* _Collected data entries_:
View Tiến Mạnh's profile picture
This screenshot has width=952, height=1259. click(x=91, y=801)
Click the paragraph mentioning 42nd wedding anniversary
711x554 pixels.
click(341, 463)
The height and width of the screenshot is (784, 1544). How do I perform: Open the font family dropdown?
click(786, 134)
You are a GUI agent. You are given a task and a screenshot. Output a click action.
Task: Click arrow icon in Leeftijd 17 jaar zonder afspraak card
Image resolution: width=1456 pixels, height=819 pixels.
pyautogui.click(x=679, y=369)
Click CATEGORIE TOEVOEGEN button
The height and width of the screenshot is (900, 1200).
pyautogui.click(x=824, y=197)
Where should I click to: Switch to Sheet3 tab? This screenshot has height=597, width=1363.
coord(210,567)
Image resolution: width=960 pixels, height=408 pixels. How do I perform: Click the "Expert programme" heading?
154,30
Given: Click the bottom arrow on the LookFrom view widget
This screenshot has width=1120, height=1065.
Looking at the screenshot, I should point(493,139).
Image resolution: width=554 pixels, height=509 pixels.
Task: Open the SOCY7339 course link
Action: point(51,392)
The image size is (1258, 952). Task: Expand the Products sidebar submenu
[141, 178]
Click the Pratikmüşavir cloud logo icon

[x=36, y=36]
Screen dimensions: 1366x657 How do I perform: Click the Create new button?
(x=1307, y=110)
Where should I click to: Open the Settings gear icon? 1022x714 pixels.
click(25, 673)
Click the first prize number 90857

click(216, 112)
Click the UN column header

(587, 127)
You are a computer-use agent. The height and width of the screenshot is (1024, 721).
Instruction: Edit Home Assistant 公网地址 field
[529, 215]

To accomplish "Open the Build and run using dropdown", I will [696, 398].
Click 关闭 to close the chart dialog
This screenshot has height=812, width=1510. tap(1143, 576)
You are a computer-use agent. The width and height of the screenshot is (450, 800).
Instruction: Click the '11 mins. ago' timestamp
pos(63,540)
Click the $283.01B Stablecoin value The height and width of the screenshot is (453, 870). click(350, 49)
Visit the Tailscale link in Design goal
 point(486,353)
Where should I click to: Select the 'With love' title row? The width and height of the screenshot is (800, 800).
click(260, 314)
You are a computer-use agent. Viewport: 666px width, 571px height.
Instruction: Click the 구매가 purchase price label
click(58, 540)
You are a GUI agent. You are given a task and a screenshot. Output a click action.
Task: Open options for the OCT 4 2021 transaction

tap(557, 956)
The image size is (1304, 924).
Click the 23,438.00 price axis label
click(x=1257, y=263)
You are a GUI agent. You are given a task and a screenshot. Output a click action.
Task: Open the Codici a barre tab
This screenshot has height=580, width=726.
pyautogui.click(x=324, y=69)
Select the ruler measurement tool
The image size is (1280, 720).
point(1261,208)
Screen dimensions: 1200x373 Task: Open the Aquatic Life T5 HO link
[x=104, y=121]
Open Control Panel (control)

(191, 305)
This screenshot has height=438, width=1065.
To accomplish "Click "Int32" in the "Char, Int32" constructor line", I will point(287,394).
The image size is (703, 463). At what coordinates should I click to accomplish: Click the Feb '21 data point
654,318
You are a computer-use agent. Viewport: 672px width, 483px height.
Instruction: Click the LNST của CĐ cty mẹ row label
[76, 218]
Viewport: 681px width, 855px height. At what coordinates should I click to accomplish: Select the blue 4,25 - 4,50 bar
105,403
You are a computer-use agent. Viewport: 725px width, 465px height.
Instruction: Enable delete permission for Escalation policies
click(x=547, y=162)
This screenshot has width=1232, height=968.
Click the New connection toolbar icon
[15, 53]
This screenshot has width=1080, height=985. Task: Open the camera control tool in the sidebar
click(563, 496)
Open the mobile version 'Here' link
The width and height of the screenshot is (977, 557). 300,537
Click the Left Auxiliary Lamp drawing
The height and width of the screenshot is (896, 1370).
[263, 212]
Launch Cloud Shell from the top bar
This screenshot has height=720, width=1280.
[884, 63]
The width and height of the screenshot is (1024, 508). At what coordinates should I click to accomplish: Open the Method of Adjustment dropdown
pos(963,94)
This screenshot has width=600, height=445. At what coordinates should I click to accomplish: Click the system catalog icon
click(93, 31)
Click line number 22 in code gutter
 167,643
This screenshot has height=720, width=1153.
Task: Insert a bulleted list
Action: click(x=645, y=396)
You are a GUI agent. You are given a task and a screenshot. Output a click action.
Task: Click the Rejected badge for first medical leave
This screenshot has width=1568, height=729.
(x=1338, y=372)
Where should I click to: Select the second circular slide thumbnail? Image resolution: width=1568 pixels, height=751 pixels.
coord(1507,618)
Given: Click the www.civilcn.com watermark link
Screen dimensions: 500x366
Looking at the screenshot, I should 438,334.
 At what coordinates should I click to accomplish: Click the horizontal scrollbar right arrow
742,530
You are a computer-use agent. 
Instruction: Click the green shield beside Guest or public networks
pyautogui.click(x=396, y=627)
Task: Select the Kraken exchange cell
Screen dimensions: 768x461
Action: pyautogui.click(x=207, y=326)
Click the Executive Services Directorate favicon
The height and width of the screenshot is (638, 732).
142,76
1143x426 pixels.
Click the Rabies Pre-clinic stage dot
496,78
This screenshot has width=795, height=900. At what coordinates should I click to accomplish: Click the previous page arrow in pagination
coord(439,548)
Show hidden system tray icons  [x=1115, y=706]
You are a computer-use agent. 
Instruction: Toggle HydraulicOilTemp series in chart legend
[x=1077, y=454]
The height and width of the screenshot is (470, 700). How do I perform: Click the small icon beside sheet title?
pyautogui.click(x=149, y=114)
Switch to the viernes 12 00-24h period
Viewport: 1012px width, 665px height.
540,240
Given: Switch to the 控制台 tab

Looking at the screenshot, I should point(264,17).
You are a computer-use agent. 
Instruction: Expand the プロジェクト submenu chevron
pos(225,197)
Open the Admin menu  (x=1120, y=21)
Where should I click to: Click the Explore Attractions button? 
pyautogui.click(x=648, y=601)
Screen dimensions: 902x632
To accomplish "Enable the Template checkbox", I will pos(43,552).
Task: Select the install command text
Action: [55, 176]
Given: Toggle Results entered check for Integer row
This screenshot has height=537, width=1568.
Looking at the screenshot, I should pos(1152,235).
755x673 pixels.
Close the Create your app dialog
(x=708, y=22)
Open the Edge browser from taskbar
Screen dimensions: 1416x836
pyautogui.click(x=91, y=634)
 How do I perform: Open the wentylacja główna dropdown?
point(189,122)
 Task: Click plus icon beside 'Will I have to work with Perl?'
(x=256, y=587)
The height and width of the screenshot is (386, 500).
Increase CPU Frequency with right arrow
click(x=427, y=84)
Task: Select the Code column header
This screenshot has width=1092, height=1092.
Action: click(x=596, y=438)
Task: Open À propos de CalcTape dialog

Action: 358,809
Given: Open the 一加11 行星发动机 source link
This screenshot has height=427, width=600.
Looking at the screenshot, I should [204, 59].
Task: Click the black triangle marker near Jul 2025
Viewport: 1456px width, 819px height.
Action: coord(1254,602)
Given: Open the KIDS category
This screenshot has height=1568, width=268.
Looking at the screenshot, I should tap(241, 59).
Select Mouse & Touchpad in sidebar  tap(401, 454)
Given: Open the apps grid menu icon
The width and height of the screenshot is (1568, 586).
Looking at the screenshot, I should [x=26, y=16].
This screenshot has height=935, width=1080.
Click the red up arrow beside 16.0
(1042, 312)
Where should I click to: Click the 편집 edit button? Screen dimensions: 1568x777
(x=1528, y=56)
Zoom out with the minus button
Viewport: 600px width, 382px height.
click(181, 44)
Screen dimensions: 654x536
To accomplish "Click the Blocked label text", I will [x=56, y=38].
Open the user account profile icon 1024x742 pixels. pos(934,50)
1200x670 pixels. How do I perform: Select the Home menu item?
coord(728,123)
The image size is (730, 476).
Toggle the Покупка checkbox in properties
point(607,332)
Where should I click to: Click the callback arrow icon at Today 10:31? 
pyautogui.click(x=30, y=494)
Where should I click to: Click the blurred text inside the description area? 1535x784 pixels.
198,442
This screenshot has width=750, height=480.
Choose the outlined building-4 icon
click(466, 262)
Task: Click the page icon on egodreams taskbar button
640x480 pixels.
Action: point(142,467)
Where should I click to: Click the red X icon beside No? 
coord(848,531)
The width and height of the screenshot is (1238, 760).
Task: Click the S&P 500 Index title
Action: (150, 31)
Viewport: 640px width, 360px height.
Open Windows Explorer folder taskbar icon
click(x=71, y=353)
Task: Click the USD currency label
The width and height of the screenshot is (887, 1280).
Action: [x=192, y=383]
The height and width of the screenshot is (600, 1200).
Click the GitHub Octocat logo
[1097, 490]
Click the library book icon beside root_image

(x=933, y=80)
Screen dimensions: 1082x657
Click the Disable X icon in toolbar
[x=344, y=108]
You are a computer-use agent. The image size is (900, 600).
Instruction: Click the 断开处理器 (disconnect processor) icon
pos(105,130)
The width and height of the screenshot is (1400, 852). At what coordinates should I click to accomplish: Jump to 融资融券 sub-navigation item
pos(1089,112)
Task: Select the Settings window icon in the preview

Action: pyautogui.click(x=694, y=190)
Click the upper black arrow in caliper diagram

* _TASK TO COMPLETE_: Which of the lines above hold the word "computer"? Copy each one.

* _SOLUTION BELOW_:
You are a computer-use agent. The height and width of the screenshot is (1024, 721).
You are a computer-use agent. The width and height of the screenshot is (450, 800).
You are a computer-use agent. Viewport: 666px width, 571px height.
You are a computer-use agent. Viewport: 672px width, 483px height.
You are a computer-use agent. Viewport: 725px width, 465px height.
You are a computer-use agent. 
You are a computer-use agent. 
You are a computer-use agent. 
You are a computer-use agent. The image size is (900, 600).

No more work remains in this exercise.